Fields: What I would guess based on my research is that it would depend on the message that black Republicans carried. So if it’s an African American Republican who’s essentially saying the same things that a white Republican would say I don’t think you’re going to find huge levels of support within black communities. It’s easy to say, “Oh well, black people voted for Obama because he was black,” but I think that completely ignores the fact that the policy preferences of African Americans aligned with the policy statements of Barack Obama. So I’m not convinced that black voters are fundamentally oriented and motivated by a shared identity, like “I’m vowing for the black guy.” I think the message matters. So if the Republican Party wants to put an African American at the top of the ticket that’s not going to be enough.
Price: Ultimately, Fields says he found it quite clear that though the Republicans had a very successful 2016 election cycle, their relationship with minorities — all minorities — is as tenuous as ever.
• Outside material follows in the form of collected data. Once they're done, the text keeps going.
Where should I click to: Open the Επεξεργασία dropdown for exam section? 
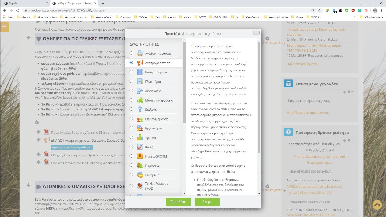pyautogui.click(x=274, y=43)
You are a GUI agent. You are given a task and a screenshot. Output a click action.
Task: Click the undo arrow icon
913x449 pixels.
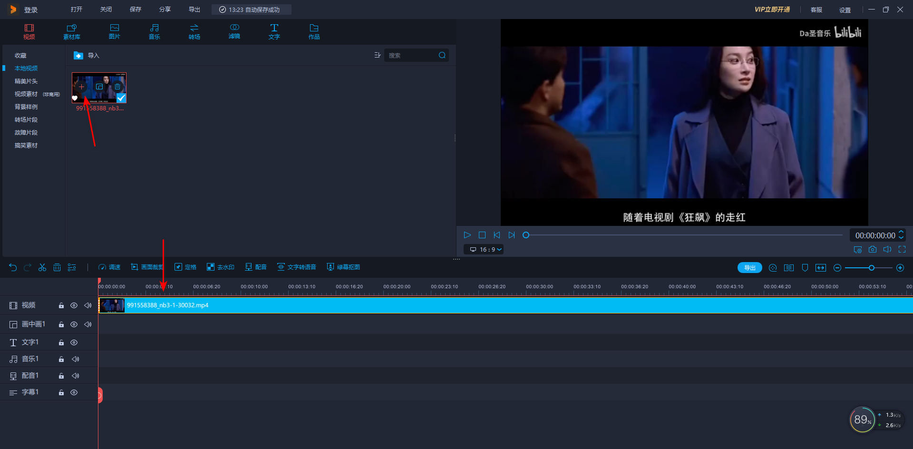tap(13, 267)
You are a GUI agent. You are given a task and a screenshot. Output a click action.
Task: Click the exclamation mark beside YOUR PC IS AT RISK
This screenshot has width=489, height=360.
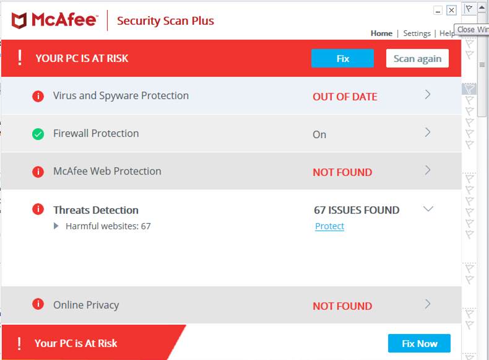tap(20, 58)
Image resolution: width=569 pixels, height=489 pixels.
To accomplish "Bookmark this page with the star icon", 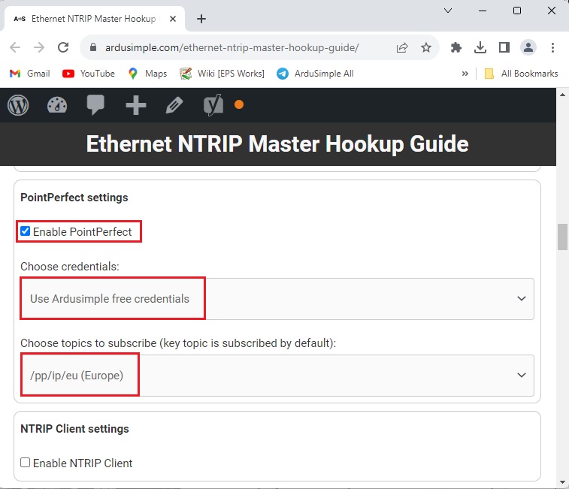I will tap(426, 47).
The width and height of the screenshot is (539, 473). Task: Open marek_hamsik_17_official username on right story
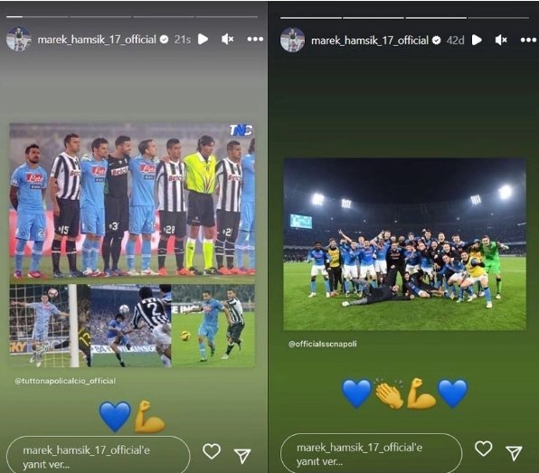(x=370, y=41)
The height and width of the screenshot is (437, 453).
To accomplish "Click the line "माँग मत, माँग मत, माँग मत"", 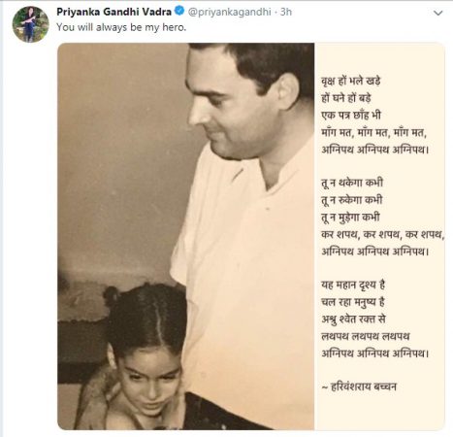I will (374, 132).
Fields: In some ways we can think about the relationship that African American Republicans have with the Republican Party and think about how that might parallel other groups, like Latinos or women or LGBT folks. The story I tell about African American Republicans is applicable to a wider range of folks who presumably are going to be necessary if the Republican Party wants to maintain this level of electoral success as demographics of the country shift.
Price: To read more of Corey Field’s insights, you can find his book “Black Elephants in the Room” in bookstores now. For more information about all of our guests, visit our site at viewpoints online dot net. You can find archives of past programs there and on iTunes and Stitcher. I’m Gary Price.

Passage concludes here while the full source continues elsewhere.